== Segment start ==

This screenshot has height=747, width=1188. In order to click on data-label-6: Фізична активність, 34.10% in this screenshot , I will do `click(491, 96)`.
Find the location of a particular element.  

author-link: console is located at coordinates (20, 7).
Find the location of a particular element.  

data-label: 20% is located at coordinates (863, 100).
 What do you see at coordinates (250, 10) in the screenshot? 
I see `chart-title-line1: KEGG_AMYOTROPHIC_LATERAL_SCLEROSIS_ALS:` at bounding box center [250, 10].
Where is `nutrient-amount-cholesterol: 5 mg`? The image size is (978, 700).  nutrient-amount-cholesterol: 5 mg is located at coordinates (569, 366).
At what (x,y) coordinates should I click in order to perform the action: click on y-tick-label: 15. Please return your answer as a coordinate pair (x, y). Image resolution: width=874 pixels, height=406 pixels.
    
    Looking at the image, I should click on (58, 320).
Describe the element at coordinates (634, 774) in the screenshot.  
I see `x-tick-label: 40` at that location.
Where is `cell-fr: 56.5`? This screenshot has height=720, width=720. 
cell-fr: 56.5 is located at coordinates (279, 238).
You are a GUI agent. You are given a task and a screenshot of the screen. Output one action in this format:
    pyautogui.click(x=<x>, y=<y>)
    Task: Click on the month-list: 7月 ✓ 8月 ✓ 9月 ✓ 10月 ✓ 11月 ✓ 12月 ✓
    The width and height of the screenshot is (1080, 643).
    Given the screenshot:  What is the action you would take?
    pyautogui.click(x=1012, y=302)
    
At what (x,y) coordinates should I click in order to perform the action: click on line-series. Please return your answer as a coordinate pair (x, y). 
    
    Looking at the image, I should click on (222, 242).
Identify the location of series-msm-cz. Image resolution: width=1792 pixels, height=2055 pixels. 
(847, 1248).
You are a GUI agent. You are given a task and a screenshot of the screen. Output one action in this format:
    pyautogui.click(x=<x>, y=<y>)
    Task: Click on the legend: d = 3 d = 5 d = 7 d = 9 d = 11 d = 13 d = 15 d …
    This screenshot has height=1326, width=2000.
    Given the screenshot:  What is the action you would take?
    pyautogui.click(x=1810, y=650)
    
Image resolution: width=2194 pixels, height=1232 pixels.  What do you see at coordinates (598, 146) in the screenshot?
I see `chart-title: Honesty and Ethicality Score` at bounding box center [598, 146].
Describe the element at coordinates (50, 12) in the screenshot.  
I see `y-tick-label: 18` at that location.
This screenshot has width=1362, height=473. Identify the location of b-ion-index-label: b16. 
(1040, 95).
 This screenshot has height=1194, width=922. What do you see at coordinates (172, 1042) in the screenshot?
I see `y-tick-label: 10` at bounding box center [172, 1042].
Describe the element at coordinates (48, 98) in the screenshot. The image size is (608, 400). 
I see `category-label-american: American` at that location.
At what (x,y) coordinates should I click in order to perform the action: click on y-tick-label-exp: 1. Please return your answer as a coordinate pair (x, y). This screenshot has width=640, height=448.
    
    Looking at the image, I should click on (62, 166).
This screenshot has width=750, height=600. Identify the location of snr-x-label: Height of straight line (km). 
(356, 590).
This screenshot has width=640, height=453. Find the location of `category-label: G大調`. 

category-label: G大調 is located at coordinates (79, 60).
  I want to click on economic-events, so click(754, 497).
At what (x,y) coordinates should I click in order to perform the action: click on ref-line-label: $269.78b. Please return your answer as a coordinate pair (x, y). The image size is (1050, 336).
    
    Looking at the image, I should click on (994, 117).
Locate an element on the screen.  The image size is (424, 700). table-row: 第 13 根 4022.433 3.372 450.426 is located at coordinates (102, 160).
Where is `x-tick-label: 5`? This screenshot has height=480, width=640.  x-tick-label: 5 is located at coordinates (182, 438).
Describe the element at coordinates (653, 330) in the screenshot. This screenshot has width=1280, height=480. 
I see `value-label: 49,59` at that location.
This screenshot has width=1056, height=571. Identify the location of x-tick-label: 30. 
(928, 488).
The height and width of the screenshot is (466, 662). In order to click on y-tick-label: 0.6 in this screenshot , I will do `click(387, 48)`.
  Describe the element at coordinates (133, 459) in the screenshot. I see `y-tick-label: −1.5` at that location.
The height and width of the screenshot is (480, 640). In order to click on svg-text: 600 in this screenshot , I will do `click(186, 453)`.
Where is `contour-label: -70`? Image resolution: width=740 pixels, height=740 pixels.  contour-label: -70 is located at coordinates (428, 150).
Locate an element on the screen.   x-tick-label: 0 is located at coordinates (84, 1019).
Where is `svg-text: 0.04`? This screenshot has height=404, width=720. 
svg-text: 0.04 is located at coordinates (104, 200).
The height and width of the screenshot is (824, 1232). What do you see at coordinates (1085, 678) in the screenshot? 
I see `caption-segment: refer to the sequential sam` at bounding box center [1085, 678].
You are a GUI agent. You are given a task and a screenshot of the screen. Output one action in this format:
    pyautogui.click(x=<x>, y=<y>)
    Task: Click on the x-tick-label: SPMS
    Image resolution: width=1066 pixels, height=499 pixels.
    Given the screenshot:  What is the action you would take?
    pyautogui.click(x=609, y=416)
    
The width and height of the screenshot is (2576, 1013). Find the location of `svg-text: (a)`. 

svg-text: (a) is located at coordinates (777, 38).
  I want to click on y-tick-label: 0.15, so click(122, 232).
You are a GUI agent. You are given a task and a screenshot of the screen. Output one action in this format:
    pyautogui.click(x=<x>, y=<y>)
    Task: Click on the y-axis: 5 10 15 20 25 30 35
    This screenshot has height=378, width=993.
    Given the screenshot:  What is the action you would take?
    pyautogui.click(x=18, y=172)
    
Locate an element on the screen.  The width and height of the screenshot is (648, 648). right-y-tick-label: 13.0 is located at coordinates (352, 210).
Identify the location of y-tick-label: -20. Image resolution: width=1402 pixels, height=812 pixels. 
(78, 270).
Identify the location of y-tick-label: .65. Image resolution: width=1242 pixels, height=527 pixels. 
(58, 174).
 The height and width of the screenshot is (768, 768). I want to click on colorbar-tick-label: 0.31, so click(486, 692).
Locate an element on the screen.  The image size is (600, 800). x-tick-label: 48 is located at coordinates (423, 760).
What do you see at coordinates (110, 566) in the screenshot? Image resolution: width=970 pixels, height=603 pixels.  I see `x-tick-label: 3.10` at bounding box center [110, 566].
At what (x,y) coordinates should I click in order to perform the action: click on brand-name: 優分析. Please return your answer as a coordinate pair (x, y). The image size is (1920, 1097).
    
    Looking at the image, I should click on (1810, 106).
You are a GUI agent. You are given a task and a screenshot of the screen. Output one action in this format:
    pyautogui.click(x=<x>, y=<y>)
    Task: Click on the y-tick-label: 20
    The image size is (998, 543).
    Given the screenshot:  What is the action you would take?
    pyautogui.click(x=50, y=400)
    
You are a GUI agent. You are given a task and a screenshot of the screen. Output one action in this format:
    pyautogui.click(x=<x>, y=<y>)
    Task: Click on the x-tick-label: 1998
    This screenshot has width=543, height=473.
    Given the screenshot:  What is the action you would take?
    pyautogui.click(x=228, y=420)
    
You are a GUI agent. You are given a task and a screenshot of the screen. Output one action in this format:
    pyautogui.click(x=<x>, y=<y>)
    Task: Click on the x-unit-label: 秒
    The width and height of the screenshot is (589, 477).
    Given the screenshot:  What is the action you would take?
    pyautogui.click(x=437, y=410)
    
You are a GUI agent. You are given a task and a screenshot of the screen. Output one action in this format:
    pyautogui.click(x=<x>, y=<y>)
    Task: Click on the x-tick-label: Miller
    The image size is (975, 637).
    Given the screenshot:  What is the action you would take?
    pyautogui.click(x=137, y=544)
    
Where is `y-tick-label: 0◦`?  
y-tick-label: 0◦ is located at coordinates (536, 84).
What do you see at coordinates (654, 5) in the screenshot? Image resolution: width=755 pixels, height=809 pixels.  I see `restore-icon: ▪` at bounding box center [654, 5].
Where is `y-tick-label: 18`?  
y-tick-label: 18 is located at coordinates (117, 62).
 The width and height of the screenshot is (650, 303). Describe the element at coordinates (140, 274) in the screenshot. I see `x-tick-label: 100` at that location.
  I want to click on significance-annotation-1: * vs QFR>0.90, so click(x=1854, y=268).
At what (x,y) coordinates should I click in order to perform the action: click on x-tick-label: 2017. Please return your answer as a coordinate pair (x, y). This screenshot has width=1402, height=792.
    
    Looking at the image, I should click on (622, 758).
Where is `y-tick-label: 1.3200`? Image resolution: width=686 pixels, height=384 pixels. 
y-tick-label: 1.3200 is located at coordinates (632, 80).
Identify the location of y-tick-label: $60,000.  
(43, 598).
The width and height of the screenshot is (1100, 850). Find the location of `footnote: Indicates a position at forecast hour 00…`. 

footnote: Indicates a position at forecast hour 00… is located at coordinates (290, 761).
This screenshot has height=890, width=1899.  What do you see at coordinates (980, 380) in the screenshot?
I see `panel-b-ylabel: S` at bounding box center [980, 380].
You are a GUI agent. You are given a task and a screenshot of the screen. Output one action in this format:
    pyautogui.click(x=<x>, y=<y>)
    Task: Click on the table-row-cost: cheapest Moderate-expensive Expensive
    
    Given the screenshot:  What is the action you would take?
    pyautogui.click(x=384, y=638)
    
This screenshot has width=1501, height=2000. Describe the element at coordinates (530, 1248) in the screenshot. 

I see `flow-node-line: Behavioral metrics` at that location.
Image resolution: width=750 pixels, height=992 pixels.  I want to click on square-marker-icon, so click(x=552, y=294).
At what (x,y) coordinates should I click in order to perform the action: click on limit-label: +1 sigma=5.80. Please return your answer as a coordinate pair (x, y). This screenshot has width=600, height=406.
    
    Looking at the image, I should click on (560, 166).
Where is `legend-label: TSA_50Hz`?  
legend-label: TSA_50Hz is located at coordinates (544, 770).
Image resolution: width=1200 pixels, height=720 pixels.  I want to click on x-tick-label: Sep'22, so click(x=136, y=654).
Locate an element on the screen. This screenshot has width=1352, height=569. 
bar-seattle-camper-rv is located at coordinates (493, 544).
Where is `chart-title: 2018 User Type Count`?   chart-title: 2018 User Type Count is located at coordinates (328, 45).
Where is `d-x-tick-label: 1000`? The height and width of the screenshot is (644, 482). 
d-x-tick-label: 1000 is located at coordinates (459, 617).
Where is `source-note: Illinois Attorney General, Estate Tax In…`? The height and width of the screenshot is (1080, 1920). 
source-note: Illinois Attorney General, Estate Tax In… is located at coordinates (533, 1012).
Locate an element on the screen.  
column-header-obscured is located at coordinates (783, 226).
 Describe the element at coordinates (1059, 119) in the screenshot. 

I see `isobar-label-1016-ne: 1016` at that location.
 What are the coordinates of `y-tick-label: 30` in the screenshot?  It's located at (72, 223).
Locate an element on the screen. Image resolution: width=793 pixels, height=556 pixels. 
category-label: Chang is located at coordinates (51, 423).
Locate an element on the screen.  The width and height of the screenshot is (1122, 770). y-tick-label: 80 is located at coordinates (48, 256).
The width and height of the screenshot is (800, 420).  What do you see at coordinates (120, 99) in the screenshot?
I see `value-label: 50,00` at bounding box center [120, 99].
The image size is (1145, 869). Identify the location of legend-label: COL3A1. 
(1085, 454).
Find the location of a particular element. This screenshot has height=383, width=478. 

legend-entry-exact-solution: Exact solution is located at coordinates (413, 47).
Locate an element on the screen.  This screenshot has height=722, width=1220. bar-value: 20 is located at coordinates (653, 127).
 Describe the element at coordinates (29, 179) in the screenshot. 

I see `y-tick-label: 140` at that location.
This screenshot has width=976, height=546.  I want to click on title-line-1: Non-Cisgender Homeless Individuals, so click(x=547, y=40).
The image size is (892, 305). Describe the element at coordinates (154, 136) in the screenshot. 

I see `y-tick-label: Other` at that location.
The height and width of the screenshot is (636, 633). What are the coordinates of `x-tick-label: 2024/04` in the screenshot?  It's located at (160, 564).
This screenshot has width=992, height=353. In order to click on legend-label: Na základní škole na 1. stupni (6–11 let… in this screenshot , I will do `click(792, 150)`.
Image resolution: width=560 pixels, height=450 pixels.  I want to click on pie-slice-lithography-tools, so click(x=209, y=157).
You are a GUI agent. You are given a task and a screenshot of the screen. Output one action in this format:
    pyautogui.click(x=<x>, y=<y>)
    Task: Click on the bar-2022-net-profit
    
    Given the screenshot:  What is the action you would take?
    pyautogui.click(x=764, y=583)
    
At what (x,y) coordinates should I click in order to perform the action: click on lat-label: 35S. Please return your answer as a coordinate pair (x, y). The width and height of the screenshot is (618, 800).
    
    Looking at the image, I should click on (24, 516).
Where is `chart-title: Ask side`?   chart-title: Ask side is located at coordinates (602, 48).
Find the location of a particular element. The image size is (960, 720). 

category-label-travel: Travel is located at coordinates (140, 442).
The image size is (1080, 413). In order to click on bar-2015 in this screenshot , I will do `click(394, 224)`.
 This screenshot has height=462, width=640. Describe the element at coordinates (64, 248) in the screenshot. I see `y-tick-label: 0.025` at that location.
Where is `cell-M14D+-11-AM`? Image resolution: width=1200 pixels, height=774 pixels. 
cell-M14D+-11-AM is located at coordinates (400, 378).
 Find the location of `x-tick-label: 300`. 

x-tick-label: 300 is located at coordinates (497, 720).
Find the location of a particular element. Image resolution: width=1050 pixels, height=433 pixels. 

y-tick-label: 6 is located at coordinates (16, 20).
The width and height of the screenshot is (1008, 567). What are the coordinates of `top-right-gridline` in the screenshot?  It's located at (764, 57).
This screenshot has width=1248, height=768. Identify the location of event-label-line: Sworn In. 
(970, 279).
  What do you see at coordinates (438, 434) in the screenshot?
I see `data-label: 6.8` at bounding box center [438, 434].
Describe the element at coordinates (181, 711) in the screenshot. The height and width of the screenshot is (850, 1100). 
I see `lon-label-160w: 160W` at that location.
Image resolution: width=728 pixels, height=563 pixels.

== Segment end ==

> **Assignment**
Reproduce the material verbatim, from its start down to and including the line that contains "cell-fr: 56.5 is".

> **Written reply**
This screenshot has height=747, width=1188. In order to click on data-label-6: Фізична активність, 34.10% in this screenshot , I will do `click(491, 96)`.
Find the location of a particular element.  

author-link: console is located at coordinates (20, 7).
Find the location of a particular element.  

data-label: 20% is located at coordinates (863, 100).
 What do you see at coordinates (250, 10) in the screenshot? 
I see `chart-title-line1: KEGG_AMYOTROPHIC_LATERAL_SCLEROSIS_ALS:` at bounding box center [250, 10].
Where is `nutrient-amount-cholesterol: 5 mg`? The image size is (978, 700).  nutrient-amount-cholesterol: 5 mg is located at coordinates (569, 366).
At what (x,y) coordinates should I click in order to perform the action: click on y-tick-label: 15. Please return your answer as a coordinate pair (x, y). Image resolution: width=874 pixels, height=406 pixels.
    
    Looking at the image, I should click on (58, 320).
Describe the element at coordinates (634, 774) in the screenshot.  
I see `x-tick-label: 40` at that location.
Where is `cell-fr: 56.5`? This screenshot has height=720, width=720. 
cell-fr: 56.5 is located at coordinates (279, 238).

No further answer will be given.